Por aqui toda a gente sabe que somos adeptos dos cães de trabalho e que não nos enganamos com aqueles que sendo de beleza se adornam com mais-valias desportivas, que apenas servem para decorar o pedigree e que estão ao alcance de qualquer cão, independentemente da sua qualidade individual, do seu grupo somático ou propósito racial. Por causa disso criámos e treinámos Pastores Alemães ao longo de décadas, experimentando cães das mais variadas linhas e de todas as construções cromáticas, indivíduos pertencentes à variedade dominante, às recessivas e às desprezadas pelo actual estalão da raça. De acordo com a nossa avaliação, o Pastor Alemão actual peca por falta de equilíbrio emocional, variando entre o bonacheirão e o briguento quer desprezando qualquer provocação ou entendendo tudo como tal. Essa lacuna depois de constatada veio a ser colmatada com o contributo das variedades unicolores, naturalmente mais seguras e por isso mesmo mais concentradas, com maior capacidade de aprendizagem e com superior impulso ao conhecimento. Graças a isso chegámos aos cães de manto vermelho, noutras latitudes considerados como cor de areia, solid red ou dourados, pastores vermelhos unicolores de excelente qualidade, de que oportunamente falaremos amiúde, também eles oriundos dos pastores brancos outrora aceites, ainda que os nossos nada tivessem de branco na construção, como atrás já o dissemos e fizemos saber.
Pelas nossas mãos só passaram uma dúzia de pastores alemães brancos, todos eles descendentes de pais preto-afogueados (capa preta), propriedade de um casal idoso que morava para as bandas de Carnaxide. Posteriormente adquirimos duas cadelas dessa variedade e doutra procedência, no intuito de as testarmos dos pontos vista cognitivo e reprodutor. Treinámos somente dois “pastores suíços” e até nos esquecemos que não eram alemães!
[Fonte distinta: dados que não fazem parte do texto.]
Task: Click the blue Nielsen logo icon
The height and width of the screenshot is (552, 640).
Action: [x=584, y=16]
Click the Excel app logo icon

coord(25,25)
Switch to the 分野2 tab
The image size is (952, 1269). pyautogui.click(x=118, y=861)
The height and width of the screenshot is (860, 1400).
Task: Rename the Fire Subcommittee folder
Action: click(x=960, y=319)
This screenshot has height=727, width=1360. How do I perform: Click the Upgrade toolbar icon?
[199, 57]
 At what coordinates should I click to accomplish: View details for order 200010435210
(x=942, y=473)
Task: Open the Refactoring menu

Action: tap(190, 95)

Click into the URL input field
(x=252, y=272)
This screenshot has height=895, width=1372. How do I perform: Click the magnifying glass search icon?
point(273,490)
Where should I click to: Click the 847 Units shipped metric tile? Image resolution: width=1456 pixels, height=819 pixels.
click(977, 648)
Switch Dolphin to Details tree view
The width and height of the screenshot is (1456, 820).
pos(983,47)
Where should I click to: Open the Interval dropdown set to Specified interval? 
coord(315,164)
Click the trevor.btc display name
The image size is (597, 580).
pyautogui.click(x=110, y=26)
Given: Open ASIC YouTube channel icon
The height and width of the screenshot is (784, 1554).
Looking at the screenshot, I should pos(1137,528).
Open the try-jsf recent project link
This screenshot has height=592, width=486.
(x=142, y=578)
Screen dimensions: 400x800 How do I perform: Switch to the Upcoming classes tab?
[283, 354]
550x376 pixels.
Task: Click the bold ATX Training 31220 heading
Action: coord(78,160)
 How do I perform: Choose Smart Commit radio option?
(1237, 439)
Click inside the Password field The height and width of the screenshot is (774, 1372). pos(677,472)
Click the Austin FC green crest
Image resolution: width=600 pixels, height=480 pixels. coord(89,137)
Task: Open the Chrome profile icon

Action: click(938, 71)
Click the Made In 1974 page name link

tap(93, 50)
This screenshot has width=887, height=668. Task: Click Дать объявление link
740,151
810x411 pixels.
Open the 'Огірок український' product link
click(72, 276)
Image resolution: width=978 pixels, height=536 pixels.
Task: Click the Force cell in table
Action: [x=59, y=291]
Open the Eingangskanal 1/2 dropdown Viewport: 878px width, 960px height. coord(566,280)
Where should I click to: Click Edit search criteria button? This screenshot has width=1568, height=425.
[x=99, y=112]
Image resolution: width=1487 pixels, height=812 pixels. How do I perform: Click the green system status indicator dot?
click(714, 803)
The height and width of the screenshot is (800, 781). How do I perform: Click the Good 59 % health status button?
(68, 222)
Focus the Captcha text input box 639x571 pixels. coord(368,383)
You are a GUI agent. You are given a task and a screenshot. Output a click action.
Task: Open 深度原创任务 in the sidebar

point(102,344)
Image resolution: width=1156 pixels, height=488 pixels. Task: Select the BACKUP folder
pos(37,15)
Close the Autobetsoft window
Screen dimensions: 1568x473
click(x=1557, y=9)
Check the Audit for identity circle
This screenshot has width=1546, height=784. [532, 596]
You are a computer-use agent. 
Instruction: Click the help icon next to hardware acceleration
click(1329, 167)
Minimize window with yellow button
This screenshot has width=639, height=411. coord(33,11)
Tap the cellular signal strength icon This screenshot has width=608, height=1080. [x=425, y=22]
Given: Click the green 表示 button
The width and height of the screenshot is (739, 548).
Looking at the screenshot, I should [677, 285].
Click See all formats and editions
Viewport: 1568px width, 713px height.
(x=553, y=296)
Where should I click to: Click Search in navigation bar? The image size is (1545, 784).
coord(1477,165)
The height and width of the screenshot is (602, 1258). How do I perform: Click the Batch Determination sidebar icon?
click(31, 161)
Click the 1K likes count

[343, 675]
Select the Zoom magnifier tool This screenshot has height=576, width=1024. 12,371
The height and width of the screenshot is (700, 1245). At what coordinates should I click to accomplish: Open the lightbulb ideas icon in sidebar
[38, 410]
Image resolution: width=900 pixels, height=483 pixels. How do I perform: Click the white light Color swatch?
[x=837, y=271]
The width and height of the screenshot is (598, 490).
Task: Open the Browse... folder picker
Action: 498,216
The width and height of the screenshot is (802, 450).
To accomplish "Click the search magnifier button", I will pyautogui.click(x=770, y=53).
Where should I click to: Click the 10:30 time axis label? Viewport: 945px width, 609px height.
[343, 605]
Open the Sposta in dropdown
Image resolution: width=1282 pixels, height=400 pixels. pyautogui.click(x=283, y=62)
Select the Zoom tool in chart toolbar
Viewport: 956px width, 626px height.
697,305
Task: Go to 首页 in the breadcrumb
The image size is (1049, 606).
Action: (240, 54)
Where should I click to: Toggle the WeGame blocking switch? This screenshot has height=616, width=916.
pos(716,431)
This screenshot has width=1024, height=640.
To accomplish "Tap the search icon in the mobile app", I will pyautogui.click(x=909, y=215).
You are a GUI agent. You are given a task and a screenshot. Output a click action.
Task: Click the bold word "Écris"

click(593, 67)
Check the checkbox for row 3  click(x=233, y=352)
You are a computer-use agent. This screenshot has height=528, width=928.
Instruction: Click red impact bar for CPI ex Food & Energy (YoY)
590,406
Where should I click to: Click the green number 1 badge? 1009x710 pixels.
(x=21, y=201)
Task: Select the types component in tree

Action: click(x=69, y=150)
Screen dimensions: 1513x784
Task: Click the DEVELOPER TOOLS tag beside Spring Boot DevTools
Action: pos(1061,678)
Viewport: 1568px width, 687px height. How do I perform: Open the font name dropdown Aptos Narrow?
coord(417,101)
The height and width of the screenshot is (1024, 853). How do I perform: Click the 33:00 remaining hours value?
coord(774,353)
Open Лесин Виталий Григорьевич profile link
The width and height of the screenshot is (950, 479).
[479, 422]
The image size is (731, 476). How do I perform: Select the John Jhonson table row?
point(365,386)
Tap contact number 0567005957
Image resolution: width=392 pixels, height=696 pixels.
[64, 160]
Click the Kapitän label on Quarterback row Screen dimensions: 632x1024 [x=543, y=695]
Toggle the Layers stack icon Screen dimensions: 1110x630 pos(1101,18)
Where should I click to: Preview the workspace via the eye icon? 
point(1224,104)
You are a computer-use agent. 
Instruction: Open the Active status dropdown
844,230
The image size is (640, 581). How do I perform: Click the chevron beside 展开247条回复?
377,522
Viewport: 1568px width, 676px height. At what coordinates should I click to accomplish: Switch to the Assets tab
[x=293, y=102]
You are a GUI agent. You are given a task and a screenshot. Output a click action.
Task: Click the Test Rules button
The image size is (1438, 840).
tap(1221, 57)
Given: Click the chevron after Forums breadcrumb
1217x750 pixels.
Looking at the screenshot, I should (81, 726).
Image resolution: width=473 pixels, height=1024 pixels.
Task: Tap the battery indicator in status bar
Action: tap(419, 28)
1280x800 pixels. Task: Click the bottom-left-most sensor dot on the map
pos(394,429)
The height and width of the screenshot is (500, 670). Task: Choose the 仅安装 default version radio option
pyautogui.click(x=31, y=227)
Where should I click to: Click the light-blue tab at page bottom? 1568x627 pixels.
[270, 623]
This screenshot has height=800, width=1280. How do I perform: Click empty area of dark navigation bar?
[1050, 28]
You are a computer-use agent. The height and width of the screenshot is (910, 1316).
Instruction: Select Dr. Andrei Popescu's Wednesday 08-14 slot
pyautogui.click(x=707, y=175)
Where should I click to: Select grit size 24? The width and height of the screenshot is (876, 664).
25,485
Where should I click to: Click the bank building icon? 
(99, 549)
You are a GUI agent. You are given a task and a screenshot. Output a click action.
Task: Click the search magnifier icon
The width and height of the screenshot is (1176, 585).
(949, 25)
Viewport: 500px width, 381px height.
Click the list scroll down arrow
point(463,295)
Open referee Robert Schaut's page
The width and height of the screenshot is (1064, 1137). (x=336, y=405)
Temos aconselhado a compra de Pastores Alemães Brancos e quem os adquiriu muito nos tem agradecido. Há um só Pastor Alemão, apesar de nele haver cinco cores sólidas diferentes e combinações bicolores ainda mais numerosas. Mais do que na cor ou nas angulações, o Deutsche Schäferhund distingue-se dos demais pela sua versatilidade, marcha suspensa, capacidade de aprendizagem, facilidade na constituição binomial, raro sentido de alerta e apego aos donos. Agora que são conhecidas as maleitas produzidas pela endogamia na raça, a melhor das soluções aponta para o retorno à biodiversidade que ela ainda apresenta, o que dispensa de imediato a hibridação e implicará num certo retorno ao passado, ao concurso das outras variedades cromáticas desleixadas ou excluídas da actual selecção livres desse handicap, como é o caso do Pastor Alemão Branco, um beneficiador por excelência e que poderá vir a ter um papel nisso determinante. Ainda é possível voltar atrás e corrigir os erros do passado. Bem-hajas Nicole, não estás só: o teu combate é também nosso!